On Wednesday, we looked at the best case scenario that can result from the D.C. Green Building Act "performance bond" requirement. We assumed that the green building "performance bond" was created. The scenario was not pretty and involved extensive LEEDigation™ .
Today we look at the worst case scenario. Imagine no new construction projects in D.C. Imagine an emergency meeting with Mayor Fenty, Councilmember Cheh, major developers and the Surety and Fidelity Association of America and the National Association of Surety Bond Producers. Sound far fetched? It’s not. I call this scenario the "Vancouver Catch 22." See, Vancouver went down the same road as Washington, D.C. Many British Columbia jurisdictions, including Vancouver, began mandating green roofs. Simultaneously, the Homeowner Protection Office required homeowner’s insurance covering roofs for new developments. A resourceful government official with the Homeowner Protection Office did some digging and sent out a letter emphasizing that insurers would not issue policies covering green roofs. What was the result?
Green roofs not covered by B.C. insurers No coverage means no new residential developments. This has left developers caught between the possibility of being mandated by city governments on one hand and shut out by insurers on the other.

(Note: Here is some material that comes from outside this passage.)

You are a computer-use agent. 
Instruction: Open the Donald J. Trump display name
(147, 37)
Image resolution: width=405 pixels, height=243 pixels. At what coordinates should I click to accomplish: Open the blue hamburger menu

In the end, the Homeowner Protection Office had to call a meeting with the insurers, the building industry and government officials to find a solution. Quite embarrassing. A similar scenario could arise in D.C. if the City mandates green buildings and requires green building "performance bonds" but sureties refuse to issue the bonds. I know D.C. is working hard to resolve the bond language so this will be my last post for some time on this issue. Which scenario do you think is most likely to occur?